Very slowly, I imagine. Or at least slower than “regular” species.

Assuming that a colony of ants operates with multitudes of workers, males for mating, and a solitary queen, the standard family tree is horribly disrupted. With non-social insects, the evolutionary output should be dependent solely on the two animals mating. Two beetles mate, their offspring go to larvae-care, then progress through pupae school, and eventually graduate to become reproducing members of the species. If some of the beetles posses traits that improve their ability to survive and subsequently reproduce then those traits will propagate, or at least have a higher probability of propagating.
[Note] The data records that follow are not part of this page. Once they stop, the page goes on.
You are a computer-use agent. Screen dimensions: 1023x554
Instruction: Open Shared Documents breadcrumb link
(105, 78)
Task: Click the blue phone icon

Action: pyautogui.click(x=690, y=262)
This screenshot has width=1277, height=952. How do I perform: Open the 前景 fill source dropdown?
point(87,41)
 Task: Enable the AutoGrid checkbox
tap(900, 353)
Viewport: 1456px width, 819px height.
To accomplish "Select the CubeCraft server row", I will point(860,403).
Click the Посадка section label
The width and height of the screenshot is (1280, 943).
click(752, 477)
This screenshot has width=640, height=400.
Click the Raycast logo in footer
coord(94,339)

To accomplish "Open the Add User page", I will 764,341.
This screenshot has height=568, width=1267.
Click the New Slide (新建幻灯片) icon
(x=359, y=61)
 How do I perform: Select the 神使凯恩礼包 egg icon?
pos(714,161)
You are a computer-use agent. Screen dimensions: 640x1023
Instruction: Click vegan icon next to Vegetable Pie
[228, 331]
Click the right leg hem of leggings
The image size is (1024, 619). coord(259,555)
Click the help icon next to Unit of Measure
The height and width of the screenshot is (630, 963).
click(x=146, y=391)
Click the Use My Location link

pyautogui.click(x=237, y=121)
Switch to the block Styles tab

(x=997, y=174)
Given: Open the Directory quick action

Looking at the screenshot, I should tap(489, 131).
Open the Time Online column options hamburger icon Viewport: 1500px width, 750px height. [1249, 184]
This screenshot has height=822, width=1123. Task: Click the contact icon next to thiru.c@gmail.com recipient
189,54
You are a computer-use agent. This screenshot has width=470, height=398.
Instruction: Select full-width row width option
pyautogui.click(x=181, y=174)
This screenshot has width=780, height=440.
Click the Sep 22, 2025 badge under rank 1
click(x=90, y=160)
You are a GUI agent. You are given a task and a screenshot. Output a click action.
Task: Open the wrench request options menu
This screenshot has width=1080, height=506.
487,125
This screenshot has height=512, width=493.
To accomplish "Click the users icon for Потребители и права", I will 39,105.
This is so because the individual beetle is what I think of as the biological accounting unit. Its genetic fitness is dependent solely on it (and its mate). However, the mating pairs in an ant colony, the queen and her male(s), cannot on their own propagate the species. They require many, many more workers to do this, and thus an entire colony arrangement must be the biological accounting unit.

This is probably a bit simplified, because if a colony might be able to go on indefinitely, what with being able to replace the queen (assuming a colony can work like this). So let’s say that the biological accounting unit is a specific queen and the colony supporting her. This means that the variability in individual ants will have remarkably little effect on the evolution of future generations. What will matter, however, is the variation of the colony as a whole from the species average, and the survival of the biological accounting entity, the colony.